The Barony of Brownridge was known for its well-ordered fields and pastures. A strict rotation of crops had been followed for centuries, alternating the growing of produce for the peasants and herdsmen, hay and alfalfa for winter feed, and pasture for the large herds of cattle. Over that time, every rock found in the fields had been added to the piles until the forty-acre fields were each surrounded by high bocage. This kept the herds in their pastures and not eating the vegetables or the winter feed. Large red barns dotted the land, providing snug homes for the cattle during the winter storms and dry storage for hay and grains.

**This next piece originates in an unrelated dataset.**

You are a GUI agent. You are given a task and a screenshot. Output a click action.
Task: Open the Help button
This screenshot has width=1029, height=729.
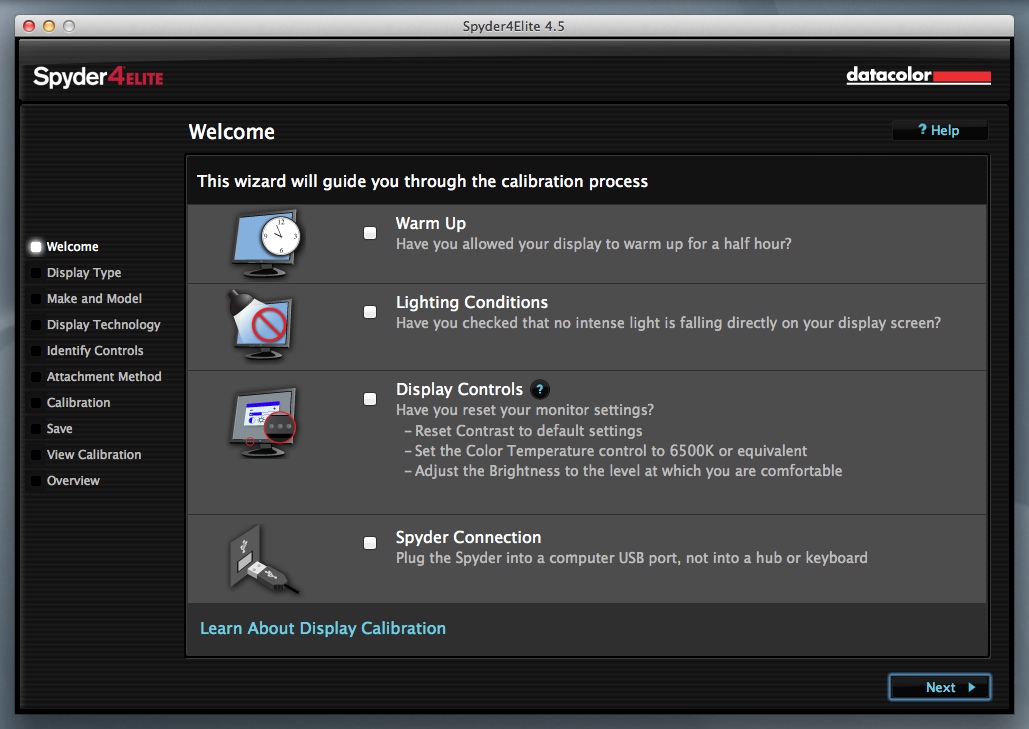coord(939,131)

The villages of the peasant farmers and herdsmen weren't nearly so snug as the barns. The buildings in the towns huddled close together, and the buildings were made of the same stone as the bocage with tight chinking of clay and chopped straw. A small house was easier to keep warm when the winter winds came howling. Many herdsmen, single or married, slept in the barns to 'keep an eye on the herds.' This saved a cold walk in the morning and evening, and a warm pallet in the hay was better than a drafty bed in their own home.
Butchers and Meatpackers went from barn to barn, culling the herds while scribes noted the weight of each barrel of salted beef. Carefully calculated amounts of meat were shipped to the markets of the empire. The amount of beef produced was always less than what could be sold. Scarcity kept the demand firm and the prices high. Meat from Brownridge supplied 53% of the meat sold in the Northern Dutchy. The other 47% was shared between nobles with similar but smaller, operations. Everyone was making a profit and looked to Brownridge for guidance. When someone new entered the market, they were 'encouraged' to play by the rules in place. These included buying market share from a current producer. This caused fights, of course. Often open and bloody conflicts as whole herds were slaughtered or Butchers with bloody meathooks and cleavers destroyed bootleg butcher shops and warehouses.

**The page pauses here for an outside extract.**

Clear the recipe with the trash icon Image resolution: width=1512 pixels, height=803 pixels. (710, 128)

Brownridge meatpackers supplied 96% of the preserved meat needed by the legion outposts in the northern dutchy. Three years before, it would have been 100%. Competition from corporations in several small villages was cutting into their markets—especially the northernmost village Sedgewick. Pentex, Alchemarx, and Soylent proved amazingly easy to work with. The managers of the little villages that got what should have been violent lessons instead welcomed the Brownridge Butcher Squads, confusing them by asking about buy-in costs, organizational pyramids, and profit sharing. Deals were under negotiation to bring them into the larger organization.

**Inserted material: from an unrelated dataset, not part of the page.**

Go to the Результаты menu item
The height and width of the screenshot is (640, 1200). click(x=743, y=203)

The problem child was Sedgewick. The Baron of Gadobhra was selling more meat to the Legion each month and cheating by improving the quality. Sedgewick had stolen 4% of the pie and looked to be going for a larger slice. They had gone unnoticed at first. Far to the north, they sold to only one outpost and not directly to the Office of Acquisitions. But the cheap, high-quality meat had been noticed. OoA agents were buying all the excess meat that Rowan Keep could buy, raising the price to put a profit in their pockets, and still being able to sell to other Legion outposts at lower prices than Brownridge charged.
The problem had grown by the time it was noticed. Sedgewick was far to the north and presented unique difficulties.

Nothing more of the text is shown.